R. CARROLL N.U.I., M.R.C.P.I., D.C.P.
LECTURER IN PATHOLOGY
K. KOVÁCS M.D.
Szeged
CROSBY RESEARCH FELLOW IN ENDOCRINE PATHOLOGY
E. TAPP Lpool
M.B.
LECTURER IN PATHOLOGY
DEPARTMENT OF
PATHOLOGY,
UNIVERSITY OF LIVERPOOL
To our knowledge there is no published account of a substance that can cause necrosis of the zona glomerulosa of the adrenal cortex. In studying the action of hexadimethrine bromide (’ Polybrene ’, Abbott) on the pituitary gland of the rat, we observed incidentally that there was almost always necrosis of the zona glomerulosa, and that in addition the zona fasciculata and zona reticularis became necrotic in a considerable number of rats.

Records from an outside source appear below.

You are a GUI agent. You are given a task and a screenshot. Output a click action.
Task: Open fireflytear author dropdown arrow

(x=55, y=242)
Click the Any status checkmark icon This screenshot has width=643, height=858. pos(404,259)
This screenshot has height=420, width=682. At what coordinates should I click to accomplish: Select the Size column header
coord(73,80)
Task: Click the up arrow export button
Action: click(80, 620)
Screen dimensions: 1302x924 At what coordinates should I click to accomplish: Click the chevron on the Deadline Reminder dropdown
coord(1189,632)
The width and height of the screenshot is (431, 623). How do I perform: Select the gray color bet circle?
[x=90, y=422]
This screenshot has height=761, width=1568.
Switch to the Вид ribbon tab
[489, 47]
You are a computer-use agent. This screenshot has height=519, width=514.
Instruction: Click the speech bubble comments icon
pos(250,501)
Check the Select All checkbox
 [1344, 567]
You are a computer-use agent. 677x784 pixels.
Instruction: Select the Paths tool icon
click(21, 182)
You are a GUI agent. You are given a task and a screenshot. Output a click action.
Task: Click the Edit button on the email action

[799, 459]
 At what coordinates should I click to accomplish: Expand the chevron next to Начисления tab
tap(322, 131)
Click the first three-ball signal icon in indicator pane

Selye et al. (1963), in describing the pathological effects of the drug, remarked on this necrosis of the inner zones but said that there were no lesions of the zona glomerulosa. Results
The details of the experiments and the general findings are similar to those already described (Kovacs et al. 1964). Doses of 1 to 10 mg. of hexadimethrine were injected intravenously. In 45 of the rats the hexadimethrine was administered alone, but various procedures were applied at the same time to a further 111 rats in attempts to influence the pathological changes in other organs. These latter experiments will be reported elsewhere ; some of these procedures seem to have reduced and others to have increased the severity of the damage to the adrenal.